#### Task to complete:
In your copy, include every record exactly and no pictures.
Segment Open
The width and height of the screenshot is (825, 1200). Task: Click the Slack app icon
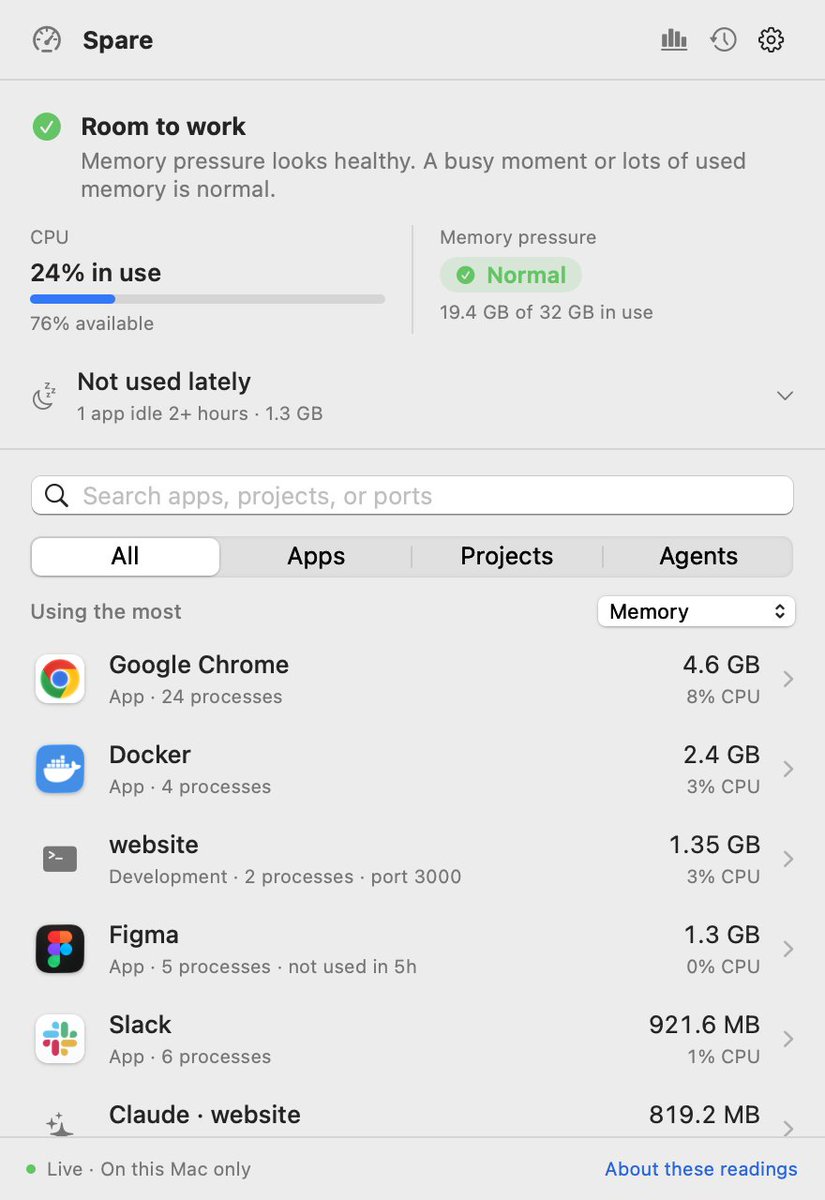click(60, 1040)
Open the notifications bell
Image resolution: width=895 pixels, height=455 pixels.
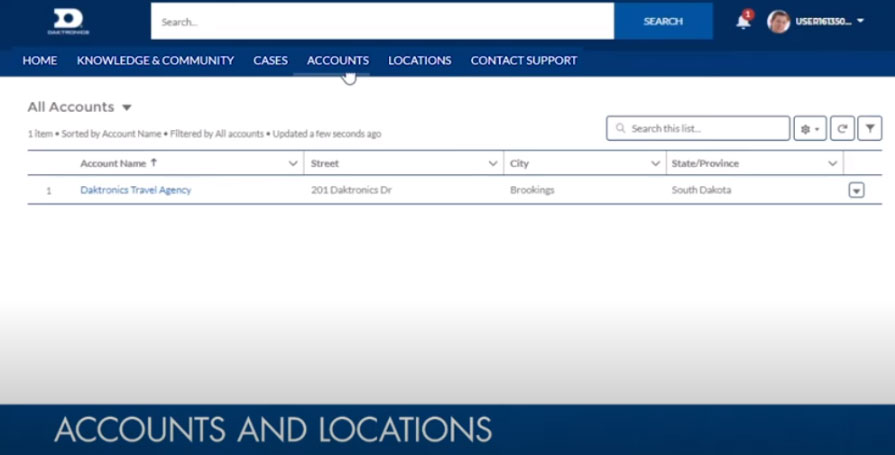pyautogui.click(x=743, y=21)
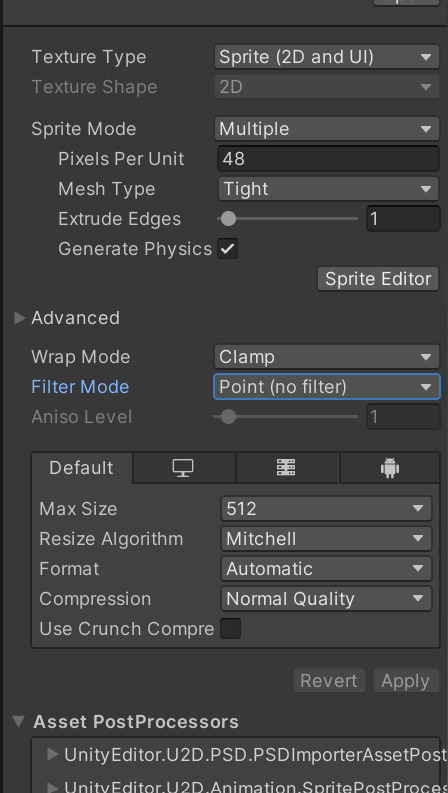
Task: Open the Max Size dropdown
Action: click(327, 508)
Segment Closed
#### Your solution:
The width and height of the screenshot is (825, 1200). Task: Click the Slack app icon
click(60, 1040)
Open the notifications bell
Image resolution: width=895 pixels, height=455 pixels.
pyautogui.click(x=743, y=21)
Task: Open the Max Size dropdown
Action: click(327, 508)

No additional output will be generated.